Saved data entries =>

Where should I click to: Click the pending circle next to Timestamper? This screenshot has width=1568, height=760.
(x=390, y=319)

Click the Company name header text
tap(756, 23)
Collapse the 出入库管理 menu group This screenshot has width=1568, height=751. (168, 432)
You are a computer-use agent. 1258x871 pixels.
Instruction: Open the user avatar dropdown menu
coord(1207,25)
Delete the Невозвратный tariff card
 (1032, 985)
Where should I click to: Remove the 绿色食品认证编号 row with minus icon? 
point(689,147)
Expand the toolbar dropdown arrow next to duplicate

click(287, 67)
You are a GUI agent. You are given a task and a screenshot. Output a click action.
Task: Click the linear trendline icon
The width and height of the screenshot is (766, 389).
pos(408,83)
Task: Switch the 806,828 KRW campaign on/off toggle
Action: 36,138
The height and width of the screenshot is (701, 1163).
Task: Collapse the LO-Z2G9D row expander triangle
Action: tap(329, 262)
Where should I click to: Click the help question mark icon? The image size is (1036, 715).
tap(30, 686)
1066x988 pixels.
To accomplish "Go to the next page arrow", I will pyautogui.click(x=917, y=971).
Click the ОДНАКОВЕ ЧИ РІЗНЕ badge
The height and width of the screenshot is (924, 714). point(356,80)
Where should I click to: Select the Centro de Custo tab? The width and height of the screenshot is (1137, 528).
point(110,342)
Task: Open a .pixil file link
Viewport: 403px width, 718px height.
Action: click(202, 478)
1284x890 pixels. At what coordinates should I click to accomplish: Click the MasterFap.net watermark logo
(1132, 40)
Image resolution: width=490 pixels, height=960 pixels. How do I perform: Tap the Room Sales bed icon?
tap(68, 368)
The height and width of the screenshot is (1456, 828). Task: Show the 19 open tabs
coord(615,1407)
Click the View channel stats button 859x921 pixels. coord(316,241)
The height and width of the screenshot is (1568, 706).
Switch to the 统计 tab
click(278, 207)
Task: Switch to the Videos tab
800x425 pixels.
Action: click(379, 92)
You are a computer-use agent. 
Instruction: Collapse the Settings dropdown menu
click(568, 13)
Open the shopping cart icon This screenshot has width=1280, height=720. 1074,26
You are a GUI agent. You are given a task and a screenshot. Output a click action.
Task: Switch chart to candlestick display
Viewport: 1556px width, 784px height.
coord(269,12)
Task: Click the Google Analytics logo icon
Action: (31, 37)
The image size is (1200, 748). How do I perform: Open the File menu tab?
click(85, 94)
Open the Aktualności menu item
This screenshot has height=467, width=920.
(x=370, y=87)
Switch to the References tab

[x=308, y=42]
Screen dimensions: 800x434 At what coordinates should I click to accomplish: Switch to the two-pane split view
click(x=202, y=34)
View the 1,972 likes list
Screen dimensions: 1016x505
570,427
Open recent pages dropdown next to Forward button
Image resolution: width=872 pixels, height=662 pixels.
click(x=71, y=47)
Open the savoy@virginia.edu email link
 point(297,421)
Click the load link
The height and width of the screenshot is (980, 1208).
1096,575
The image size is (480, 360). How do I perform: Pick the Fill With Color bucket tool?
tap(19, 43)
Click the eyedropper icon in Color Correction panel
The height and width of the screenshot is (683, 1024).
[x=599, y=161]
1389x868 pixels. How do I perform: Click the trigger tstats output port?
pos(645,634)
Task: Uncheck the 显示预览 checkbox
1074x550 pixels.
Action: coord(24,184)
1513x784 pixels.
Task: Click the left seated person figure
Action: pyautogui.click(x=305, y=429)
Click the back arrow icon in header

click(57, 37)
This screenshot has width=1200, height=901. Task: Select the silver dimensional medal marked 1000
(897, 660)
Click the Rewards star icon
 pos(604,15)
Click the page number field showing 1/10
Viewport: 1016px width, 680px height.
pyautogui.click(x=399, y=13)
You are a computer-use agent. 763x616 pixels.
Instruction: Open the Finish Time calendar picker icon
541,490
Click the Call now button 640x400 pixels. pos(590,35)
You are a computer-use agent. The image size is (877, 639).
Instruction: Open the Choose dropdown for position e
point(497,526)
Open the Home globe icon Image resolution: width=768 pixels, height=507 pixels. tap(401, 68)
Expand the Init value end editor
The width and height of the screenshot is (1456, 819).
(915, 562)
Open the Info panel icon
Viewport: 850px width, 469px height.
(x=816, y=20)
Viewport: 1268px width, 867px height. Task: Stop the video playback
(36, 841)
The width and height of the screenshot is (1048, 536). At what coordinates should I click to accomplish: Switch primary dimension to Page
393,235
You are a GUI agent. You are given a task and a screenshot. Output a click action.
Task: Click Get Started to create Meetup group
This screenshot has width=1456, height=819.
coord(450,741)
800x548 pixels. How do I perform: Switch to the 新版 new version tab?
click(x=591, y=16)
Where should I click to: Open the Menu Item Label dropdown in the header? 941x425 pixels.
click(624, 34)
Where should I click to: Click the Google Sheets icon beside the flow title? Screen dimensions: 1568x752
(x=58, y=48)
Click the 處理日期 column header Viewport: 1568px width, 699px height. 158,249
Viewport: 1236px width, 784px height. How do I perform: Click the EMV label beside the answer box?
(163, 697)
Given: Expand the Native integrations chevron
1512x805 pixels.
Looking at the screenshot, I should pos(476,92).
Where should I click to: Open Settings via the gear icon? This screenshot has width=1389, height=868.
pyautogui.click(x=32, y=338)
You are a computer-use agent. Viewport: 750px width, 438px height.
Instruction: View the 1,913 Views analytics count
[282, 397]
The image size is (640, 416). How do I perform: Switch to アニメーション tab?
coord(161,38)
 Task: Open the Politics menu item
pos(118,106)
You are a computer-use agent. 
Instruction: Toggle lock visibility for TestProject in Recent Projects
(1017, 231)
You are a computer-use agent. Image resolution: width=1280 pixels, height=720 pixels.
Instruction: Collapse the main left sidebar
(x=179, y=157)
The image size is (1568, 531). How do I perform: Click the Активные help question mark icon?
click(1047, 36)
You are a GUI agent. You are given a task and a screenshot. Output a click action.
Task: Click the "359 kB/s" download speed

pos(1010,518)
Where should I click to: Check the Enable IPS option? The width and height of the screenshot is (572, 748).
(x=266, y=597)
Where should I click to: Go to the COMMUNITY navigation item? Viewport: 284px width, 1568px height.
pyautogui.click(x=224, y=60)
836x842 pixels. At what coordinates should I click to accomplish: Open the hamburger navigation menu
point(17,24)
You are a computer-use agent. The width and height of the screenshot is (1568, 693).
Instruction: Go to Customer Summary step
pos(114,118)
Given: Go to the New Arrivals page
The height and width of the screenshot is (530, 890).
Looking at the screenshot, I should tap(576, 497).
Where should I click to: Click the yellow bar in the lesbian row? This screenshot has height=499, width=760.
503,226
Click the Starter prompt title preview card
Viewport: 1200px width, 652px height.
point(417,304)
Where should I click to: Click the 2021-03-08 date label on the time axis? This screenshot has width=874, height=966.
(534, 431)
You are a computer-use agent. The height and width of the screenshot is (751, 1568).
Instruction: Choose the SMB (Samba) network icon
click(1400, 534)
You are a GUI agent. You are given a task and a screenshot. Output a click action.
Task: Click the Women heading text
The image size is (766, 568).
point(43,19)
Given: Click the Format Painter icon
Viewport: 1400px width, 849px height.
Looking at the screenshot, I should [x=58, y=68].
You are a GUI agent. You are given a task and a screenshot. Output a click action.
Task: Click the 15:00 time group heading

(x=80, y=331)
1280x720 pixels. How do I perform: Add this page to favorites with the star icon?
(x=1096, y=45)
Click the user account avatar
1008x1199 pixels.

TASK INSTRUCTIONS => Filter the records above and return every line that holds the word "button".

SOLUTION FOR THIS EXERCISE =>
Click the View channel stats button 859x921 pixels. coord(316,241)
Open recent pages dropdown next to Forward button
Click the Call now button 640x400 pixels. pos(590,35)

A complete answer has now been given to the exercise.